Später schrieb er in Weimar die römischen Elegien 1 – 24, die den ursprünglichen  Namen  „Erotica Romana“  hatten,  von  denen  er  die letzten vier  nicht  veröffentlichte. In den ersten vier Elegien, vor seiner Begegnung  mit  „Faustina“, heute  weiß man, dass sie Maddalena  Riggi  hieß,  hat er  hauptsächlich  über  die  Architektur und Kunst der Renaissance und des Barock geschrieben, für die er sich weniger begeistern konnte. Doch als er dann „Faustina“ kennen lernte, entführt die Anwesenheit der Geliebten ab der fünften Elegie den Dichter in eine lebendig und gegenwärtig erlebte Antike.

Von nun an begann er die Antike mit einer besonderen Ästhetik zu beschreiben. Er wurde von Liebesgefühlen überwältigt, die er nun bewusst in seine Elegien mit einbaute. Besonders wenn er bei seiner Geliebten war, entsprang vor seinem geistigen Auge die Antike Götterwelt und der Genius Roms. Aber Goethe erzählt in seinen Reiseberichten nicht ein einziges Mal von seiner Liebe. Erst am Ende seines Buches erwähnt er eine Episode mit einer schönen, bereits verlobten Mailänderin „Faustina“. Keine Nachricht, von vagen Spekulationen abgesehen, ist von der wahren Geliebten Goethes überliefert. Zumindest war es wohl mehr als nur ein galantes Abenteuer. Goethe-Kenner sind sich einig, dass er erst hier in Rom, knapp vierzigjährig, die körperliche Liebe entdeckt hat.

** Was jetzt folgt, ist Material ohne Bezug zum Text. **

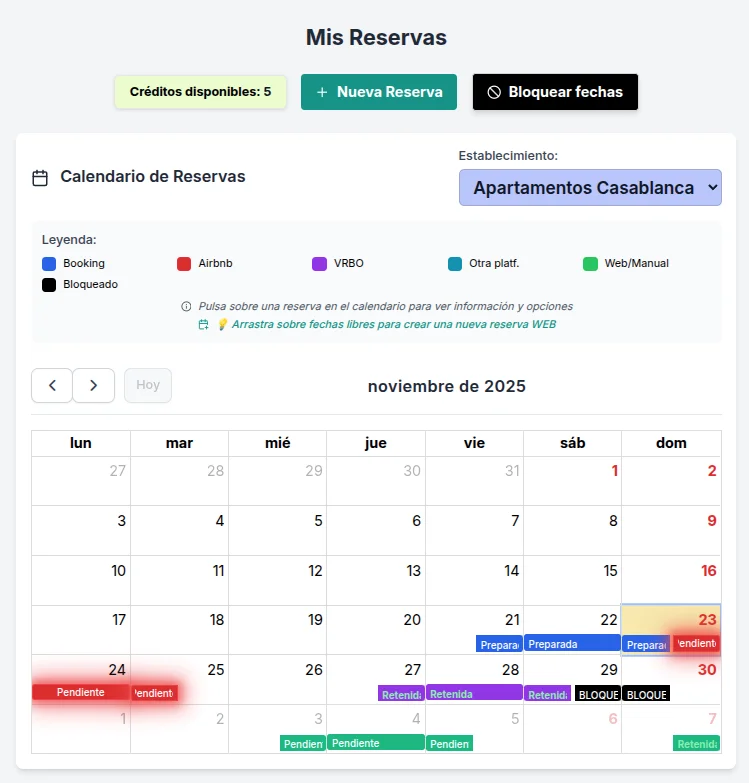Open the green Pendiente reservation on Thursday 4
The image size is (749, 783).
point(375,743)
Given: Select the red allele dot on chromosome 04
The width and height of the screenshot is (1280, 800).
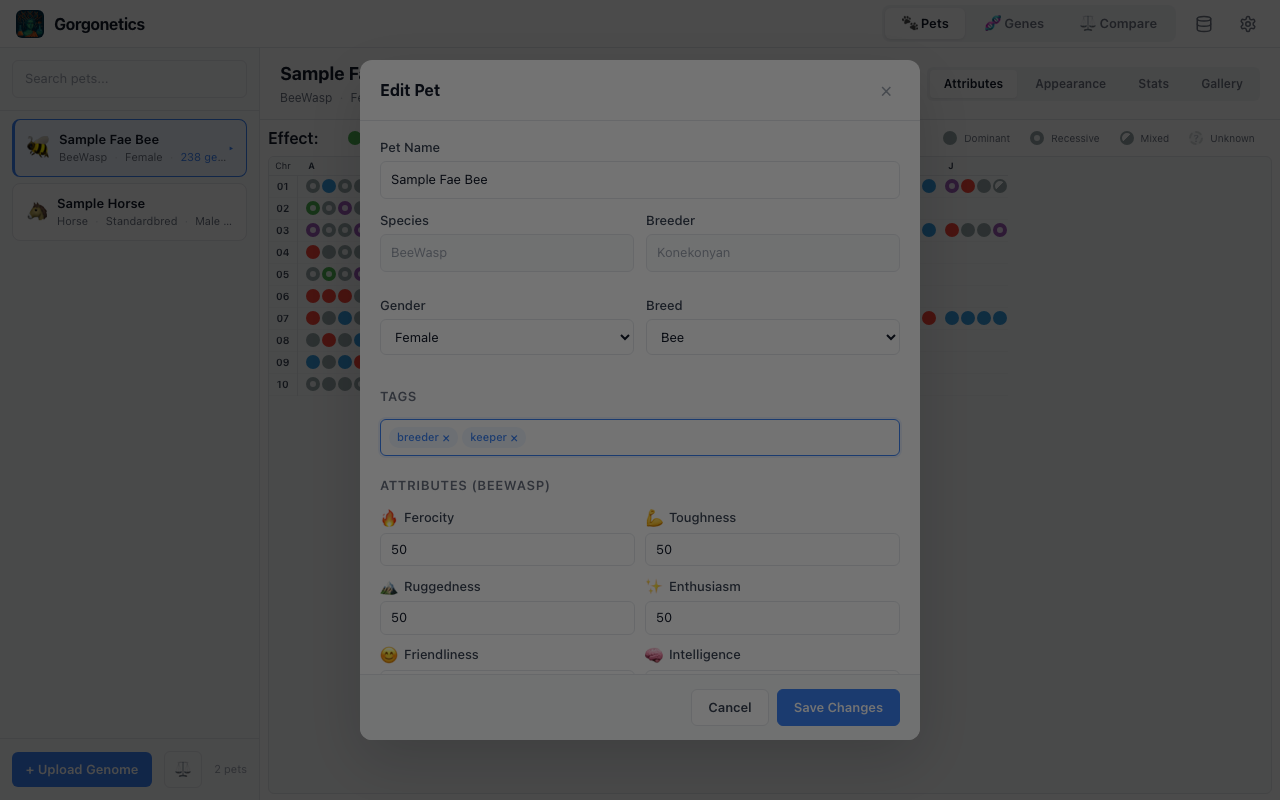Looking at the screenshot, I should pos(312,251).
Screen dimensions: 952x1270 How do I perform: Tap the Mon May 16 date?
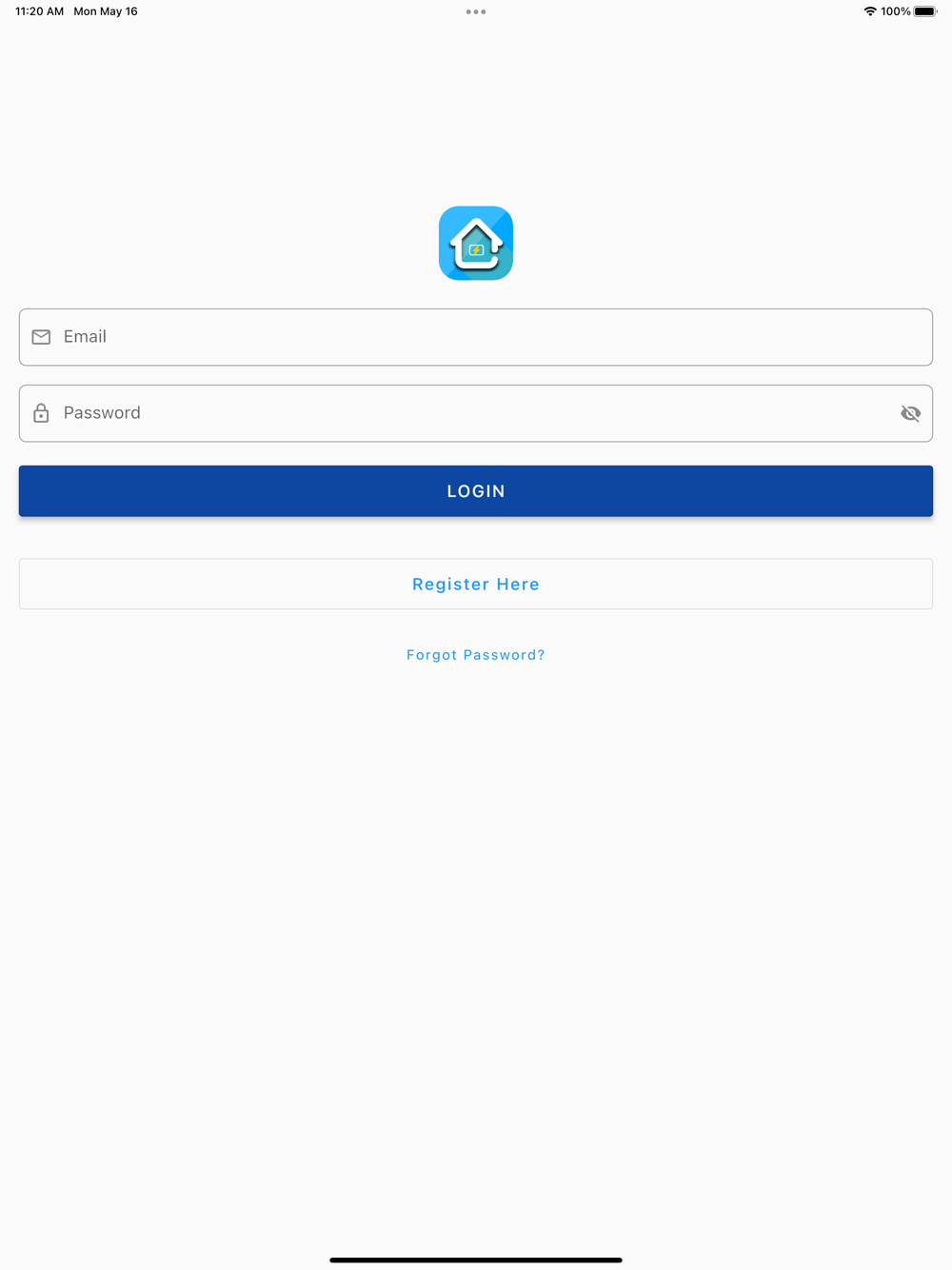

Gerade diese sexuelle Liebe hat er in seinen vier unveröffentlichten Elegien mit einer sehr großen Freizügigkeit beschrieben. Hier ein Auszug aus der 21ten Elegie:

„Wir wechseln sichere Küsse, Atem und Leben getrost saugen und flößen wir ein. So erfreuen wir uns der langen Nächte, wir lauschen, Busen an Busen gedrängt, Stürmen und Regen und Guß.“

Unüberlesbar erkennt man die ungezügelte Beschreibung eines sexuellen Erlebnisses.

Im Dossier Goethe findet sich folgendes:

Donna Faustina kümmerte sich um Goethe. Ich frage mich bis heute, was ihm an Faustina mehr gefiel, ihr lustiger Akzent, mit dem sie "Dottore Moeller aus Leipzick" begrüßte, oder ihre Erscheinung - jedenfalls war er vom ersten Augenblick an hingerissen. Willig ließ er sich gefallen, dass sie seinen Rock gegen eine venezianische Velada in schönstem Tiepolorot tauschte. Er protestierte nicht einmal, als sie ihm die neue Perücke aufsetzte, um seine Silhouette unkenntlich zu machen. Faustina selbst war sorgfältig gepudert und passend angezogen, weit vornehmer, als es ihrer sonst eher zwanglosen Art entsprach.  Nachdem sie Goethe als venezianischen Kavalier verkleidet hatte, verließen die beiden wie ein Paar die Werkstatt Messer Elefantes. Frech über die offene Straße führte Faustina ihn zum Treffpunkt.